Saïd Ben Mohamed (born 1827), also known as Saïd Mahomet or by his stage name le Petit sans Pareil, was a performer from Constantine, Algeria who performed in France from the 1850s. He was the maternal great-grandfather of Edith Piaf.

==Biography==
Saïd Ben Mohamed, an Algerian Kabyle acrobat, was born in 1827 in Constantine, Algeria. Other sources state he was born in Mogador, now known as Essaouira. His father was Mohamed Ben Mohamed and his mother Ajoh Ben Ali (alternatively Ajose Beau Arsé and Ajoh Bent).

==Career==
Saïd presumably arrived in Paris in 1850. On 29 June, the Cirque des Champs-Elysées presented an "extraordinary troupe of nine Kabyle acrobats who arrived in Paris just a few days ago." The acrobats were often described in posters and newspapers as being Arab, Tuareg, or Kabyle, while they were often Moroccan artists who performed human pyramid or aerial acts on the stages of European circuses.

Saïd and Mustapha Amar (Ben-Bel-Aïd), both part of the troupe performing in Paris, were hired by Italian circus director Joseph Bracco (his future father in law). Bracco and Mustapha became the directors of the troupe.

They named their troupe Grande loge de la troupe des Cinq-Nations, alternatively Troupe des Arabes, Grande Troupe Arabe, and Théâtre Arabe. They used to often carry the subtitle du Mont Atlas and later Les Merveilles du Desert.

Saïd's stage name, "le Petit sans Pareil", literally means "the little incomparable one". He is described as such on the advertising poster, as well as in the newspapers.

His act consisted of "le moulinet du fusil arabe", meaning the lightning-fast spinning of an Arab rifle. A contemporary review of the Troupe des Arabes at the Foire du Trône (1877) singled out Saïd's rifle-manipulation act as "the most remarkable part of the performance", describing him as performing "a thousand feats of dexterity" with an Arab rifle while the troupe answered his cries in chorus.

Another part of his act was "le saut des poignards", a daggerleap, which is an acrobatic act in which daggers are on the ground and the acrobat jumps over or between them.

== Personal life ==
On 5 December 1852, Saïd Ben Mohamed and Margherita Bracco (alternatively Marguerite Brague) registered their intention to marry in Poitiers. Their child was born on the following day, 6 December 1852.
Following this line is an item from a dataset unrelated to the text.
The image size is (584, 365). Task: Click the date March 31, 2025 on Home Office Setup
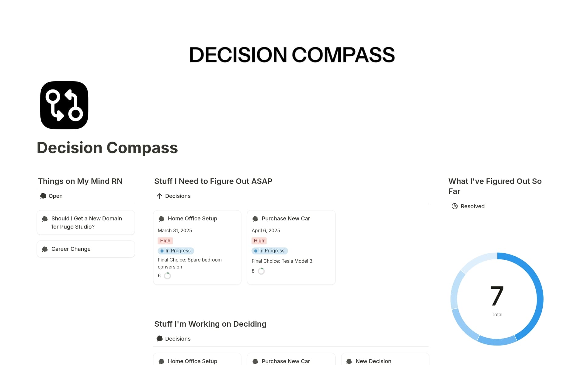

Saïd and Margherita were married on 4 February 1853 in Poitiers. Margherita Bracco, also an acrobat, was born on 30 August 1830 in Murazzano, Italy to Joseph Bracco and Catherine Chapelle. Two of Margherita's sisters, Anna and Maria Elisabetta, also married circus performers. Maria Elisabetta married the previously mentioned Mustapha on the same day that Saïd married Margherita.

==Descendants==
The last mentions of the troupe found in the press date from 1885.

Marguerite and Saïd had many children and continued their careers as acrobats.
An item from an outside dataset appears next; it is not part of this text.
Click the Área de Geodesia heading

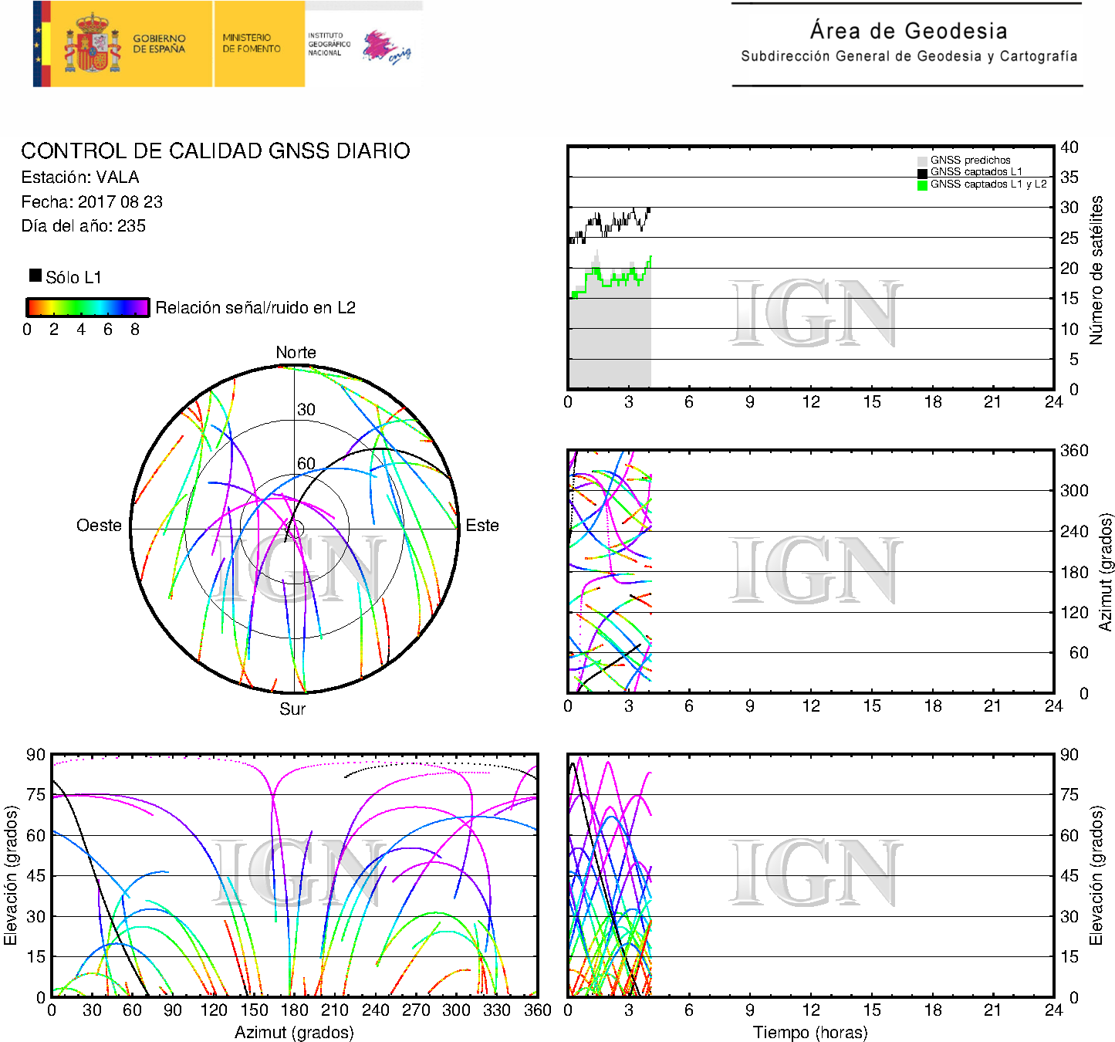click(x=908, y=31)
In 1876 they had a child named Emma Saïd Ben Mohamed. She grew up to be a performer. In 1892 Emma Saïd was described as performing at the Théâtre Saïd, a travelling family entertainment company directed by Eugène Saïd. Théâtre Saïd is described as formerly known as Théâtre Bracco-Moustapha, establishing a direct link to Grande loge de la troupe des Cinq-Nations from directors Bracco and Mustapha. This is the troupe troupe in which Saïd Ben Mohamed worked as a performer.

In 1895, Emma's daughter Annetta Giovanna was born in Livorno. Annetta became a cabaret singer under the stage name of Line Marsa. In 1915, Annetta gave birth to a daughter, French singer Édith Piaf. Emma became the primary caregiver of her granddaughter Edith from 1915 to 1916.

==Death==
Saïd died on 4 December 1890 in Hôtel de Ville, Montluçon, France.